You do this quite often. How about a helper? 

+	struct buffer_head *lowest_bh = NULL;
+
+	mlog_entry_void();
+
+	*target_bh = NULL;
+
+	fe = (ocfs2_dinode *) fe_bh->b_data;
+	el = &fe->id2.i_list;
+
+	while(el->l_tree_depth > 1) {

That should be in on disk format no? Endian conversion.
Further down this function too.

+	/* We traveled all the way to the bottom and found nothing. */

Very philosophical.

+	struct buffer_head *data_alloc_bh = NULL;
+	ocfs2_dinode *di;
+	ocfs2_truncate_log *tl;
+
+	mlog_entry();
+
+	BUG_ON(!down_trylock(&tl_inode->i_sem));

Don't do this. BUG_ONs are not supposed to have side effects
and there is even a CONFIG_BUG that defines them away.

+	}
+
+	di = (ocfs2_dinode *) tl_bh->b_data;
+	tl = &di->id2.i_dealloc;
+	OCFS2_BUG_ON_INVALID_DINODE(di);
+
+	if (le16_to_cpu(tl->tl_used)) {
+		mlog(0, "We'll have %u logs to recover\n",
+		     le16_to_cpu(tl->tl_used));
+
+		*tl_copy = kmalloc(tl_bh->b_size, GFP_KERNEL);

That should be usually PAGE_SIZE no? Perhaps use __get_free_page directly.
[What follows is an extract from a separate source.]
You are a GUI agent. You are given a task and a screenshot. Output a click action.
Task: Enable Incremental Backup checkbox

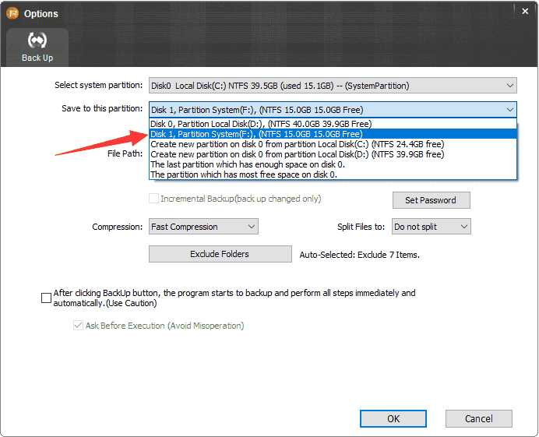tap(154, 199)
+	/* Make sure that this guy will actually be empty after we
+	 * clear away the data. */
+	if (el->l_recs[0].e_cpos < new_i_clusters)
+		goto bail;

le*_to_cpu?

Same further down the function.

+		}
+		OCFS_ASSERT(i >= 0);

Isn't that identical to BUG_ON()? How about you use that directly? 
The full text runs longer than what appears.